→ **The exercise**: Rewrite the items below with "Resource Groups" changed to "Cost Centers" and everything else left as it stands. Leave the pictures out of your answer.

→ **Materials provided**:
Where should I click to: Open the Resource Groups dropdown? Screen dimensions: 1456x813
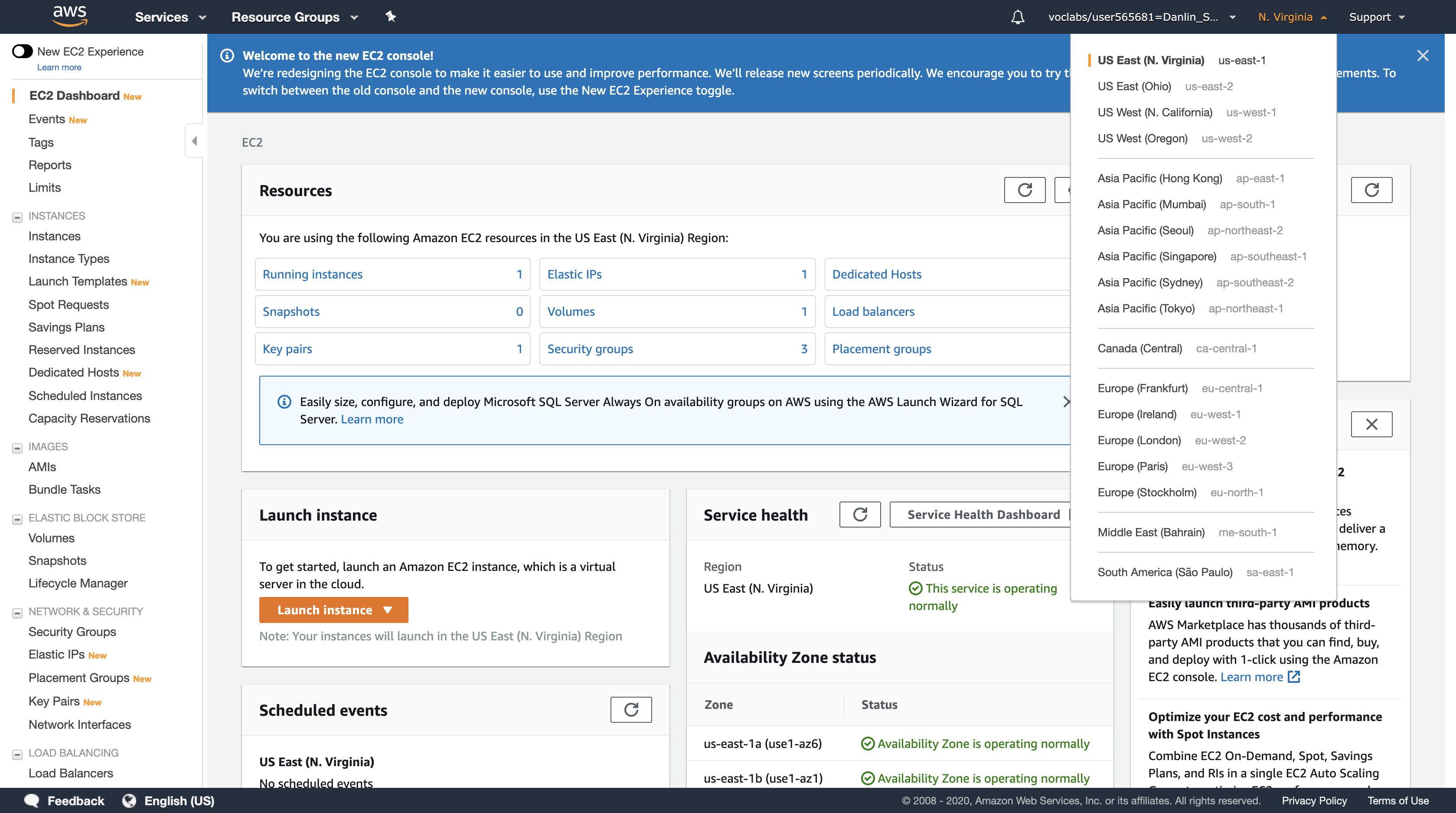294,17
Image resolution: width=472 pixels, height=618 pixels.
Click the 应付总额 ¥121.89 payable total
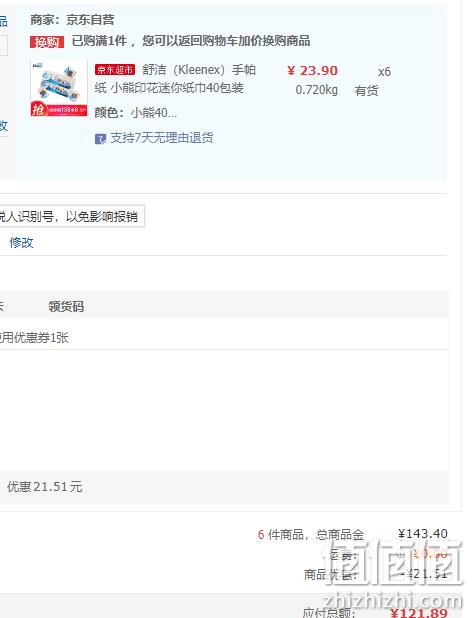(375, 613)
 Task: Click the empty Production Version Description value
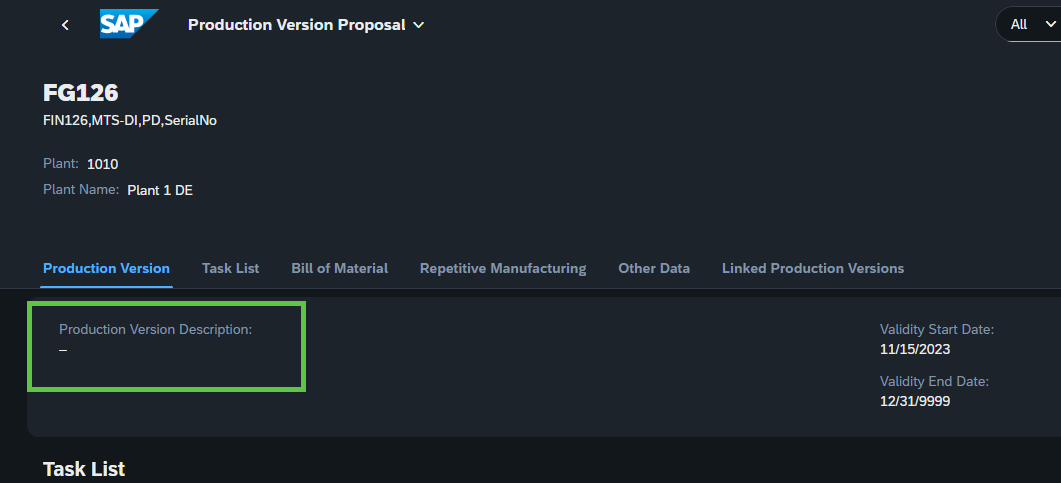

→ **Full output**:
Where should I click to: Open the Cost Centers dropdown? Screen dimensions: 1456x813
294,17
Image resolution: width=472 pixels, height=618 pixels.
Click the 应付总额 ¥121.89 payable total
(375, 613)
 Task: Click the empty Production Version Description value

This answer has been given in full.